[FRAGMENTO]

************

La iglesia y sus mediadores, los curas, desde un principio se inventan una ortodoxia y una heterodoxia. Ello, los convierte en verdaderos peligros de la Historia, ya que establecen una ortodoxia sobre el plano religioso, político, sexual o social. Distinguen entre el fiel y el hereje, el creyente y el apóstata. Por todo ello, no es de extrañar que Nietzsche advirtiera que «mientras no sintamos la moral del cristianismo como un crimen capital contra la vida, los defensores de aquél tendrán todos los triunfos en su mano».
Estos mediadores ordenan, interpretan y condenan. Con su discurso, que ellos catalogan de origen divino, niegan la autonomía civil y la autodeterminación individual en todos los terrenos, pero, muy en especial, en los del libre pensamiento y el de la sexualidad.
Conocimiento y sexualidad son las dos fuentes indomeñables de la emancipación humana. La iglesia, como poder hegemónico sobre almas y cuerpos, ha sido la más feroz enemiga de ambas fuentes de emancipación. Ignorancia y castidad son para ella los factores más potentes de las disciplinas sociales del orden establecido. El saber puede, hasta cierto punto, instrumentalizarse, domeñarse, tergiversarse. Pero el sexo, en cambio, tiende impetuosamente a romper los diques del consenso hegemónico que sostiene las estructuras de opresión.

************

[DATOS PROPORCIONADOS]
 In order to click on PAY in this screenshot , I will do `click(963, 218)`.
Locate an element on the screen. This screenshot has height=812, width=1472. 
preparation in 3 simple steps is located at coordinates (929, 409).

************

[TAREA PENDIENTE] ¿Puedes transcribir tal cual la parte del fragmento sobre la iglesia y la ortodoxia que empieza en las palabras «Estos mediadores ordenan, interpretan» y termina después de «de la sexualidad.»?

[RESPUESTA DEL EJERCICIO]
Estos mediadores ordenan, interpretan y condenan. Con su discurso, que ellos catalogan de origen divino, niegan la autonomía civil y la autodeterminación individual en todos los terrenos, pero, muy en especial, en los del libre pensamiento y el de la sexualidad.